Postoperative management and follow-up
Postoperatively, flap monitoring was performed every 30 min for the first 24 h, then every 1 h for the second and third 24 h, and then every 24 h for the following days. If necessary, low-dose low-molecular-weight heparin was used as postoperative anticoagulation therapy. Anatomical and clinical experience suggests that the blood supply of muscles is more reliable than that of skin. A Doppler ultrasonic blood flow detector was used by less experienced colleagues to assess flap perfusion, especially in the first postoperative days. Patients received a liquid diet through nasogastric feeding tubes during the first few days, until they were discharged home.
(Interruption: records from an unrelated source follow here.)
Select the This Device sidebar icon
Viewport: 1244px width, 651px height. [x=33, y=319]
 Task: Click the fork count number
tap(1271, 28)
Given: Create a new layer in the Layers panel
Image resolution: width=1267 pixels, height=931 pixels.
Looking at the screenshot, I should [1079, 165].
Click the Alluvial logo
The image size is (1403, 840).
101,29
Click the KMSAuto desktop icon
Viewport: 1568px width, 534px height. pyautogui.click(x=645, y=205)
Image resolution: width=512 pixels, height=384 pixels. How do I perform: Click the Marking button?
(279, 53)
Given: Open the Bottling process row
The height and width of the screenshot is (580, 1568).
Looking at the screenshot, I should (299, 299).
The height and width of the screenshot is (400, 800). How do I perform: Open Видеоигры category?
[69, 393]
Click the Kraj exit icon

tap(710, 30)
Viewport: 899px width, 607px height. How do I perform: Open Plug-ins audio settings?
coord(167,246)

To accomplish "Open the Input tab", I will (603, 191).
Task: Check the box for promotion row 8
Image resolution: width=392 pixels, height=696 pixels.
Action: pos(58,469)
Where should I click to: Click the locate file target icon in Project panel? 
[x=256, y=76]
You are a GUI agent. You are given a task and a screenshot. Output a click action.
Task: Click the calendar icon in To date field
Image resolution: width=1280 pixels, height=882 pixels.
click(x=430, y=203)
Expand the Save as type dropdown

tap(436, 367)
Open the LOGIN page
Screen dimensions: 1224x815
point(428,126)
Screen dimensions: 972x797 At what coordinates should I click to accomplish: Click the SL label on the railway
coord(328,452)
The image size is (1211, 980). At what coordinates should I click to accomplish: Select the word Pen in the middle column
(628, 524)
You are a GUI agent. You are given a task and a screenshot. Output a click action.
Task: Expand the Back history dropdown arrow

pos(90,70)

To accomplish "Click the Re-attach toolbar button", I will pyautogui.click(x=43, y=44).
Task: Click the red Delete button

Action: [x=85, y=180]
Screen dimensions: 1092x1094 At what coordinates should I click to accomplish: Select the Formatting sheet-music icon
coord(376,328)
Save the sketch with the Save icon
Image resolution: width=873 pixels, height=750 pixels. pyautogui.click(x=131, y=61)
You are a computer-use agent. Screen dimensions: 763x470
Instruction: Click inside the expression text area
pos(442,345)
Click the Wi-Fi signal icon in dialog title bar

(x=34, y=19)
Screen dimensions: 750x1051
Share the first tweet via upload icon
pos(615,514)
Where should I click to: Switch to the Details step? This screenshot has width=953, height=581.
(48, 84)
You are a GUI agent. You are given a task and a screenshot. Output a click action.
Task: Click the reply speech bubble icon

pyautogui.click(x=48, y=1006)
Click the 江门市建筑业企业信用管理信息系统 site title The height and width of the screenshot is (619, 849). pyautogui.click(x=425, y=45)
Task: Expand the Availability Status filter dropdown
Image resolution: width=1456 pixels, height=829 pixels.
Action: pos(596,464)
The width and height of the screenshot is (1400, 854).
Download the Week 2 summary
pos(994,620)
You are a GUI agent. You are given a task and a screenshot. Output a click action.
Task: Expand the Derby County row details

The need for postoperative radiotherapy was assessed by a radiotherapy physician according to the TNM staging.
Retrospective reviews were conducted by an independent investigator at 1, 3, and 6 months postoperative for the predictor variables, including flap contour, colour, and mucosalization, function of the reconstructed tongue, and disease recurrence.
Among the patients treated from July 2013 to November 2014, six had complete operative notes; these patients comprised the study sample ( Table 1 ). No flap failure occurred in this case series, showing an overall flap survival rate of 100%. There was also no vascular crisis during the monitoring of all patients. The postoperative period was uneventful in all cases except for one case of submental oral-cutaneous fistula, which healed in 36 days following further surgical debridement. Two patients had no lymph node metastasis. The other four patients received radiotherapy after surgery. The donor site wounds underwent primary healing without any complications. No recurrence was identified during the follow-up period.
|Clinical tumour stage|
|Postoperative radiation therapy|
|Flap donor site infection||0|
|Donor site complications||0|
During the first postoperative days, the transferred MVLF presented a normal appearance of the deep fascia. This then took on a mixed appearance of normal muscle and necrosis-like fascia, coupled with an uneven and tough surface, between day 5 and day 10 postoperative ( Fig. 3 ). A gradual spontaneous and centripetal remucosalization was seen during the subsequent healing time. About 1 month after surgery, the gross appearance of the reconstructed tongue was identical to the residual tongue, with a smooth and wet surface. The neotongue underwent evident mucosalization, with the physical aspect of the flap resembling that of the native tongue mucosa covered with taste buds. The appearance of the reconstructed tongue was good due to the perfect colour match and the absence of hairs, suggesting better aesthetic results as compared to those obtained with cutaneous flaps ( Fig. 4 ).